Here's colorful: When ABC threw in the towel in 1959 after six years of broadcasting the Wednesday Night Fights, it did so in part because the fight game had become rotten to the core, fixed, according to the Oct. 1, 1959, New York Post, by "four known hoodlums, including the notorious Frankie Carbo and Blinky Palermo."
Born at the wrong time. I want to wear a fedora with a press card in the hatband and roll out that sentence fragment for the Post on a clacketing Royal:...four known hoodlums, including the notorious Frankie Carbo and Blinky Palermo.... Born at the wrong time.

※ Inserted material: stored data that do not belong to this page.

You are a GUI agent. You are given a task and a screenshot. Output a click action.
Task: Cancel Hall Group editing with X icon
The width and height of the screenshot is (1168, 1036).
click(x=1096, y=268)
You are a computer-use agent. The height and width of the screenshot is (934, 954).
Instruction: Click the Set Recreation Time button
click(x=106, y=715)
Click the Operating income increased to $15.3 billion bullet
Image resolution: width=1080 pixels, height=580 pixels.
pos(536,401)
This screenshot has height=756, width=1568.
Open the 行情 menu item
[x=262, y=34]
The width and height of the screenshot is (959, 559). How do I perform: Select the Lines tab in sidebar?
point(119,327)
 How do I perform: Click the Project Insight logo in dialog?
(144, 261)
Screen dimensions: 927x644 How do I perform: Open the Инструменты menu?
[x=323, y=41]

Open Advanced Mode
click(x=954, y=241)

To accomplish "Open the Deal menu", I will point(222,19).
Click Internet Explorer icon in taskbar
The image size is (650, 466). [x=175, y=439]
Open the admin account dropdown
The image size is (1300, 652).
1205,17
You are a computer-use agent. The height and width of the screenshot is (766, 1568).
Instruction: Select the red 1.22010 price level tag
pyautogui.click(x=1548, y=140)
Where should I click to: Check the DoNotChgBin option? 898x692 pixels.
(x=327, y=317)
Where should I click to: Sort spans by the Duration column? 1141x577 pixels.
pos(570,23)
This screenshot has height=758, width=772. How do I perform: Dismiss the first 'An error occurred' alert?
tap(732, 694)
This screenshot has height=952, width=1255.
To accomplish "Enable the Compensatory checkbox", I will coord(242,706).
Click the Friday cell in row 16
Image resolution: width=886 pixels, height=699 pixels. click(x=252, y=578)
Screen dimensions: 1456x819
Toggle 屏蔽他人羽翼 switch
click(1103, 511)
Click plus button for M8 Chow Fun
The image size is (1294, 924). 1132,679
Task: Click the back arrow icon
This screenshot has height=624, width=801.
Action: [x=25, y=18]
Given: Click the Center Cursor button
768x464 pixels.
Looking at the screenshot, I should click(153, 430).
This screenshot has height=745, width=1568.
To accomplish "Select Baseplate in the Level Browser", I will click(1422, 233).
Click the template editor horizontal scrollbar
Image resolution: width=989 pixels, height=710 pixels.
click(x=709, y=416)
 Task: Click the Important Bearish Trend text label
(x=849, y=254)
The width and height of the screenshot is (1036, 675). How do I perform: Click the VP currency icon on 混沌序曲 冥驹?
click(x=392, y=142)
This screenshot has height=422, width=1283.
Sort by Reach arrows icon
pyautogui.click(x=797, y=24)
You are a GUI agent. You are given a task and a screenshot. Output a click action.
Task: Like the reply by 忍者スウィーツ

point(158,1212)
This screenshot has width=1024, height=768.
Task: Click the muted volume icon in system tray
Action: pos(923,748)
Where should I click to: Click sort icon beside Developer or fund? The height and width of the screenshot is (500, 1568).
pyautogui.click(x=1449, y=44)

Flip, and familiar images from my childhood flicker onscreen. Brent Musburger is earnestly and breathlessly describing how competitors in refrigerator-racing must concentrate most of the weight of a Frigidaire "on the small of the back." Flip. Decathletes Oleg Cassini and Tim Conway and George Hamilton are competing on Battle of the Network Stars. Flip. Here is Battle of the Network Stars being parodied famously in a Second City Television sketch called "Battle of the PBS Stars": A mock Fred Rogers and Julia Child square off in a prizefight, and as Mr. Rogers pummels The French Chef, a disgusted, disconsolate Cosell announces, "He is beating the woman senseless with a puppet...."
I am being swept under in a '70s vortex, awash in images of a decade in which the only contribution to sports television was Rockin' Rollen's introduction of the rainbow fright wig. Flip. Evel Knievel and his rocket ship are plunging red, white and blue into the Snake River Canyon when, mercifully—-flip—a young Walter Cronkite appears in black and white wearing a comical sweater with a horizontal, zigzag, Charlie Brown pattern happening on it. He is hosting the 1960 Winter Olympics, for which CBS has paid a staggering $50,000 rights fee.
Jim McKay hosts that year's Summer Games from Manhattan, though the Games are held in Rome. He says things like "The videotape of today's great race has just arrived at Idlewild Airport here in New York. Let's try to switch now to our mobile unit at Idlewild...." You probably don't remember McKay as Jim McManus, because he changed his name when CBS hired him to host a show called The Real McKay. Less than a year after the Rome Olympics, ABC introduces McKay as host of the new Wide World, which in (he next three decades will bring America cliff diving in Acapulco, the Las Vegas "Helldorado" Rodeo, the Ladies Demolition Derby from Islip, Long Island, and Fabulous Magicians Basketball from Muskogee, Okla. And who could forget, on a December Saturday in 1962, the Wide World broadcast of I lie first half of the Grey Cup Canadian Football League championship, which is followed one week later by the second half of the Grey Cup Canadian Football League championship? (The marching band is near exhaustion.)
In 1963, CBS introduces instant replay, which—upon further review—will prove to be more trouble than it's worth. In 1964 the Friday night fights are stopped. And in January 1967 the Super Bowl debuts, ushering in the era of bad taste and excess that will endure for decades. Excess? Super Bowl I is televised on both NBC and CBS. The kick-off that opens the second half does not count, because NBC hasn't returned in time from a commercial. Thus, there is a "do-over" for the sake of TV. This is not a good sign.
Two years later, of course, on Nov. 17, 1968, NBC switches to Heidi at 7 p.m. Eastern as the Oakland Raiders trail the New York Jets by three points with 50 seconds left in their game. The Raiders score twice in nine seconds to win 43-32, and NBC flashes the final score during the climactic wheelchair scene of Heidi, effectively ruining the end of that program as well. The network receives so many calls of complaint that the entire Circle 7 exchange in Manhattan is paralyzed.
Flip, flip, flip. I search for one more program before I go blinking into the sunlight of modern-day Manhattan, where the Circle 7 exchange is gone, as are countless other relics of another time, including the notorious Frankie Carbo and Blinky Palermo. Friday night fights have given way to Friday Night Videos. I flip one more time, hoping to close with something big—a medley of Bacharach hits, perhaps, or a musical tribute to George Gershwin.
Instead, Tommy Lasorda appears singing Strangers in the Night on the stage of The Mike Douglas Show of May 29, 1979. I have spiraled as deeply into the '70s vortex as one can. Tony Orlando, sans Dawn, is co-hosting the show and asking the question of the day: Should women reporters be allowed in the locker room (which the hopelessly show-biz Orlando refers to as the "dressing room")?
"Women shouldn't want to be in a locker room where players are undressing and taking showers," says Lasorda, who is wearing a navy-blue kite in place of a necktie.